Пограничники отступили, пропуская детей на их места, после чего поклонились, извинились за причиненное беспокойство и ушли. Дверь вагона уже закрывалась за ними, когда Труус принялась расчесывать гребнем кудри старшего мальчика, надеясь, что это получается у нее так же нежно, как у его матери.
Блумсбери, Англия
Хелен Бентвич заправила в пишущую машинку новую закладку – чистые листы, переложенные копиркой, – и продолжила печатать. Машинистка она была еще та, но Элли, помощницу, пришлось отослать домой: оказалось, что в три часа утра толку от нее совсем мало, в том числе за пишущей машинкой. Хорошо, что она хотя бы догадалась попросить Элли разложить для нее бумагу перед уходом. Подготовка нужного числа стопок по четыре страницы в каждой, переложенных тремя листами копирки, оказалась делом утомительным и нудным, зато делать его можно было хоть во сне.

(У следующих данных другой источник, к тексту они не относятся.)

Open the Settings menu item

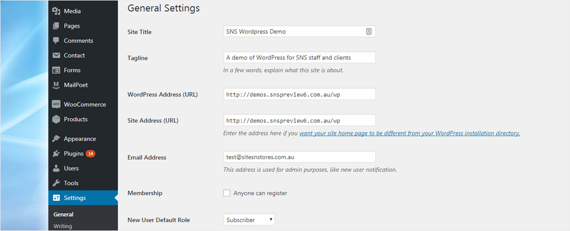click(x=75, y=198)
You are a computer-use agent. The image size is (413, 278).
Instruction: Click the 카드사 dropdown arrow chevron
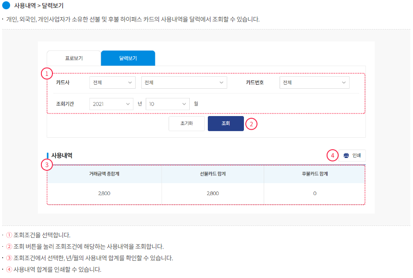point(130,83)
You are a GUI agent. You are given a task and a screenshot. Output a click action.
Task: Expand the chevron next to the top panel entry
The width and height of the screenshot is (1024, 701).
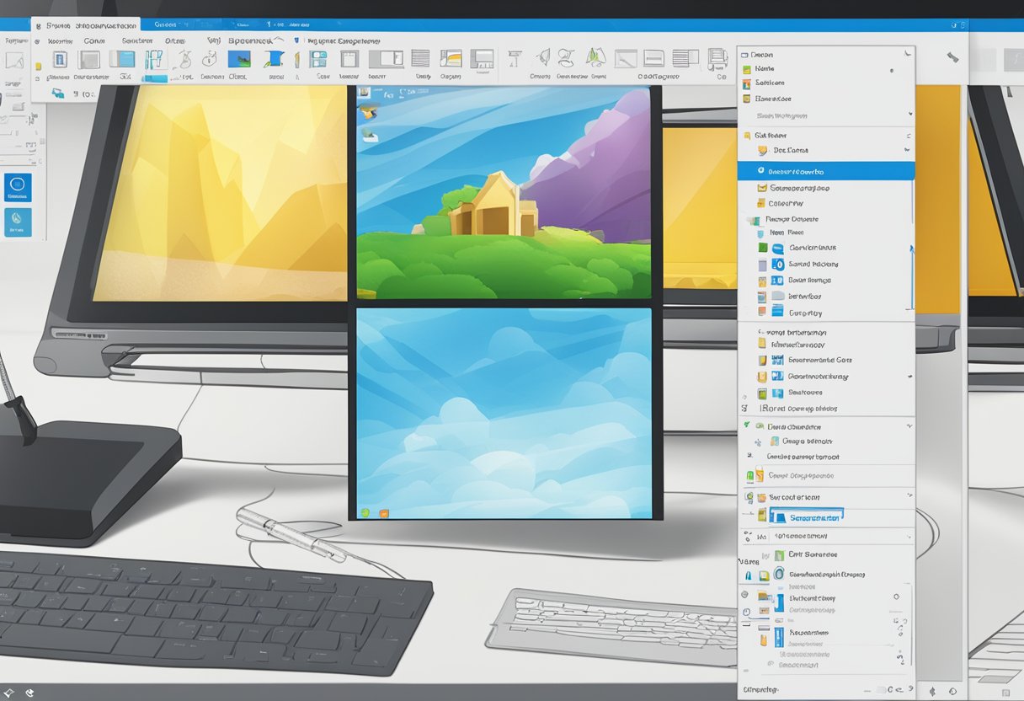[904, 54]

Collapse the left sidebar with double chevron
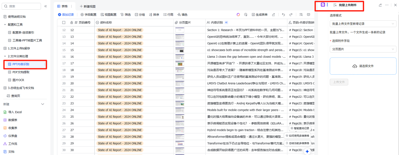(45, 6)
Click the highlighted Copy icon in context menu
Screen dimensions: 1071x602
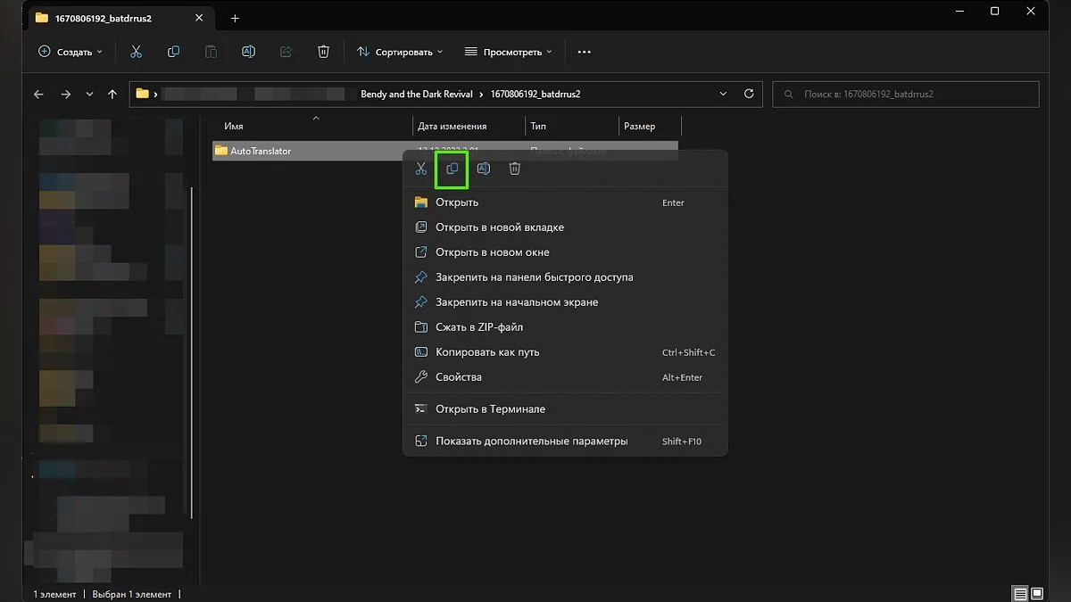coord(452,169)
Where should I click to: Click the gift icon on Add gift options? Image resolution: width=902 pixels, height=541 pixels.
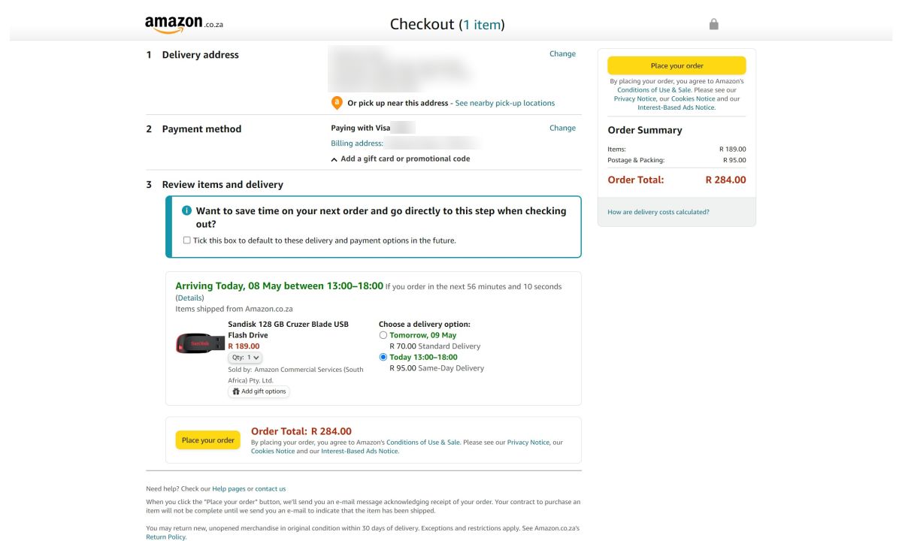[x=236, y=391]
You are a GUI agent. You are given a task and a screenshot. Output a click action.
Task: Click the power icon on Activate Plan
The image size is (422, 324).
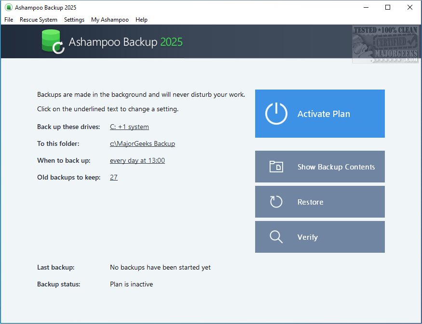(276, 114)
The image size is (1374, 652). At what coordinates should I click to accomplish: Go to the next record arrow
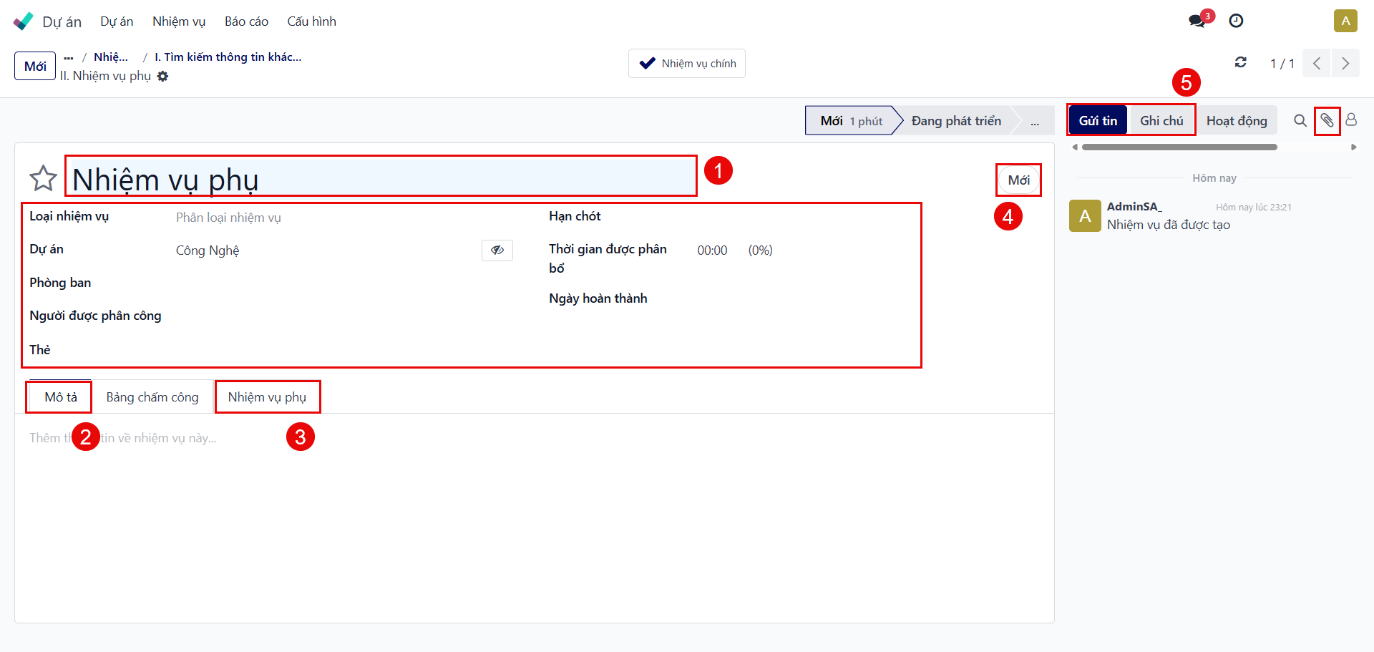click(x=1345, y=63)
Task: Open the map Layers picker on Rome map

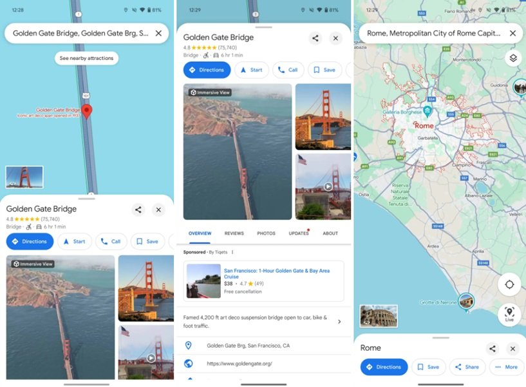Action: click(x=512, y=57)
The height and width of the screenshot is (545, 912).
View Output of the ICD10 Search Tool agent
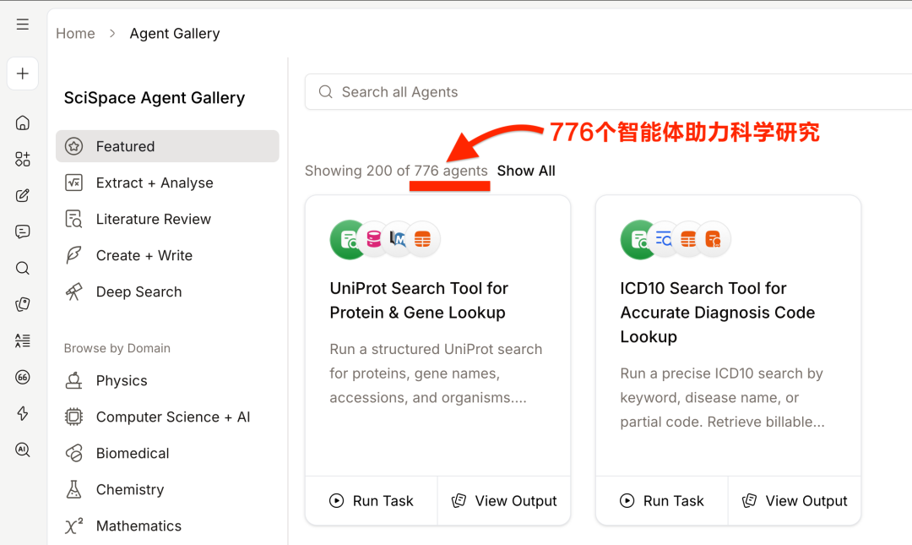[795, 500]
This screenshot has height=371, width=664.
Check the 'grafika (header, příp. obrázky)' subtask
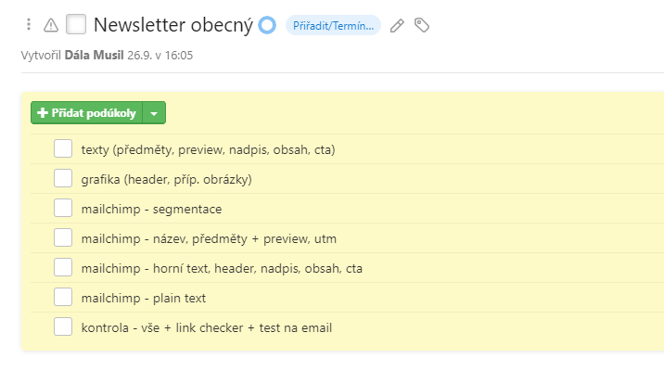coord(63,179)
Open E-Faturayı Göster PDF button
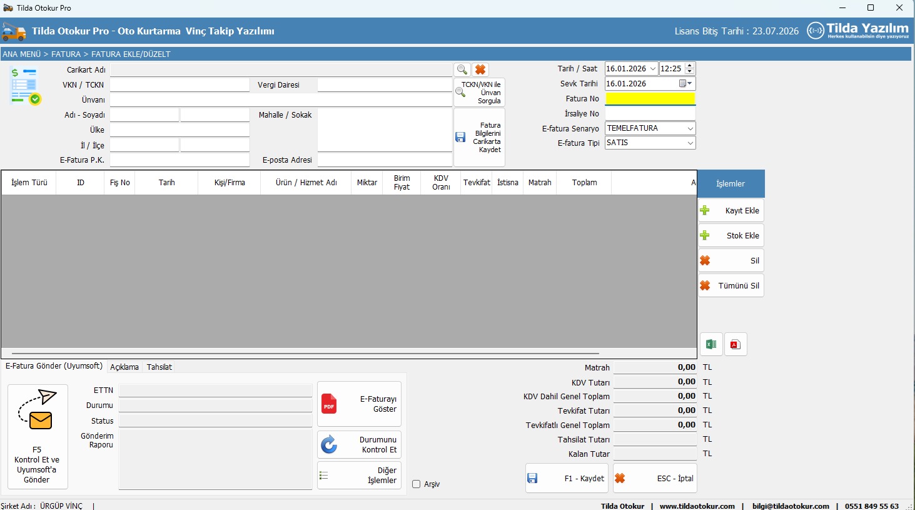Image resolution: width=915 pixels, height=510 pixels. (x=359, y=404)
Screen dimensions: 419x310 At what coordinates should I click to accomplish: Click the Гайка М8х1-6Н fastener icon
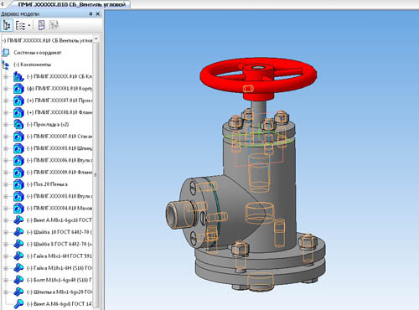point(18,256)
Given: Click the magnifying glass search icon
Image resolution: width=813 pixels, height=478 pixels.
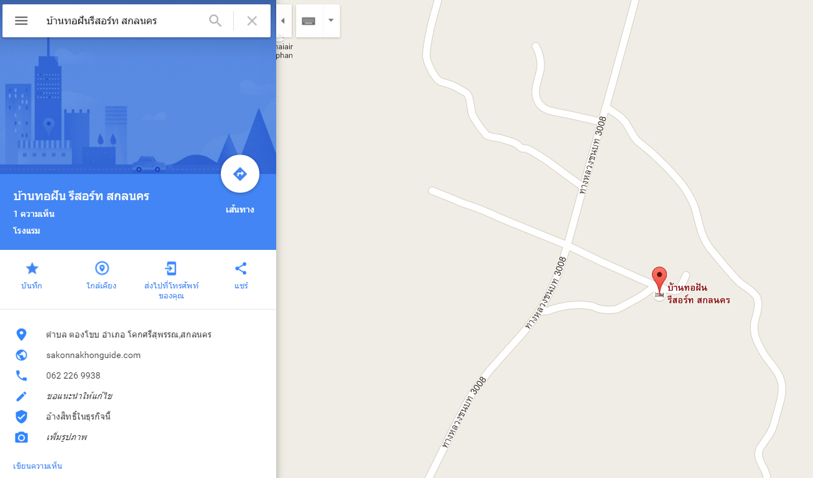Looking at the screenshot, I should [x=215, y=21].
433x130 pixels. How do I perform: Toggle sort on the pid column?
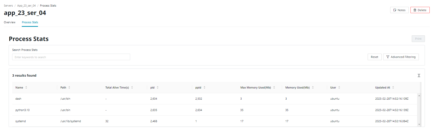pos(158,88)
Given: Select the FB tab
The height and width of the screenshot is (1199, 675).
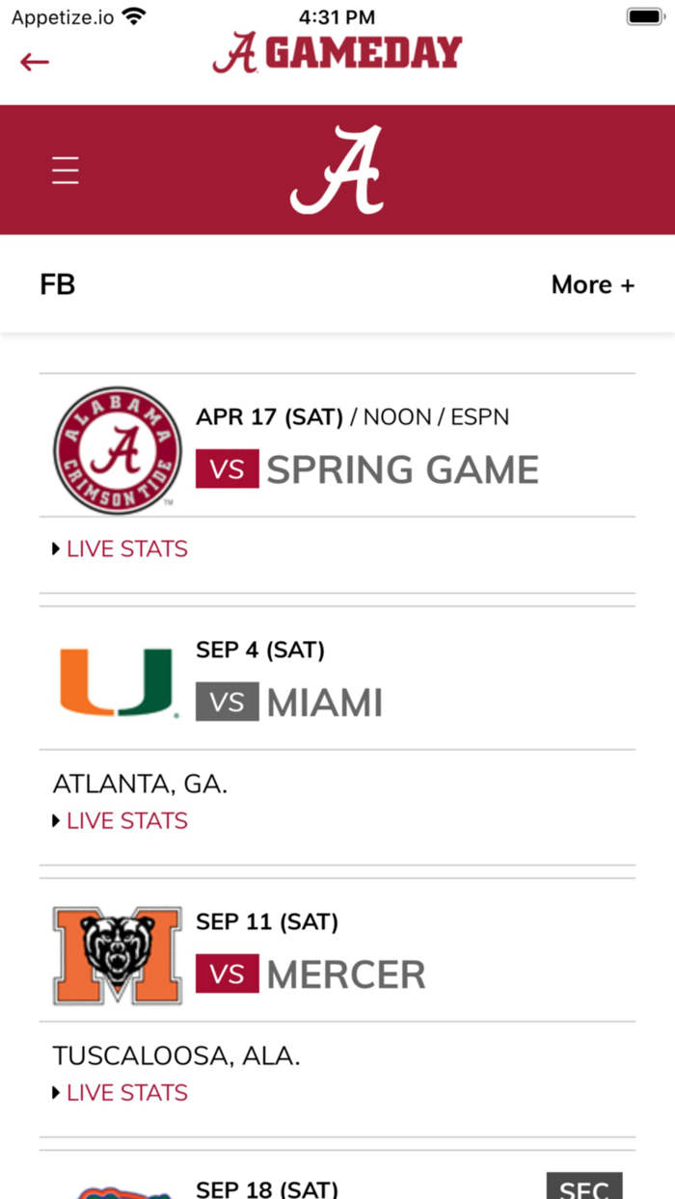Looking at the screenshot, I should [58, 284].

– Пора, Хелен! – произнес Норман, но Хелен все же вздрогнула.
Много часов она слышала лишь тюканье клавиш по бумаге да иногда бой часов где-то вдалеке – может быть, это звонил Биг-Бен.
За окном чернота лондонской ночи сменялась привычной серостью зимнего утра.
Повесив на ручку двери чехол с костюмом, Норман подошел к Хелен и так нежно провел пальцами по ее волосам, что ей немедленно захотелось закрыть глаза и уснуть. И тут же она нажала не на ту клавишу – то ли из-за мужа, который ее отвлек, то ли потому, что просто была паршивой машинисткой. Но перепечатывать страницу целиком было уже некогда, пришлось просто зачеркнуть опечатку.
– Внешний вид важен, – сказал Норман.
Закончив страницу, Хелен вытянула из каретки листы, разложила их по стопкам, использованную копирку скомкала и бросила в корзину для бумаг. Последняя копия почти не читалась, но исправлять это было некогда. Хелен вставила в машинку следующую порцию бумаги.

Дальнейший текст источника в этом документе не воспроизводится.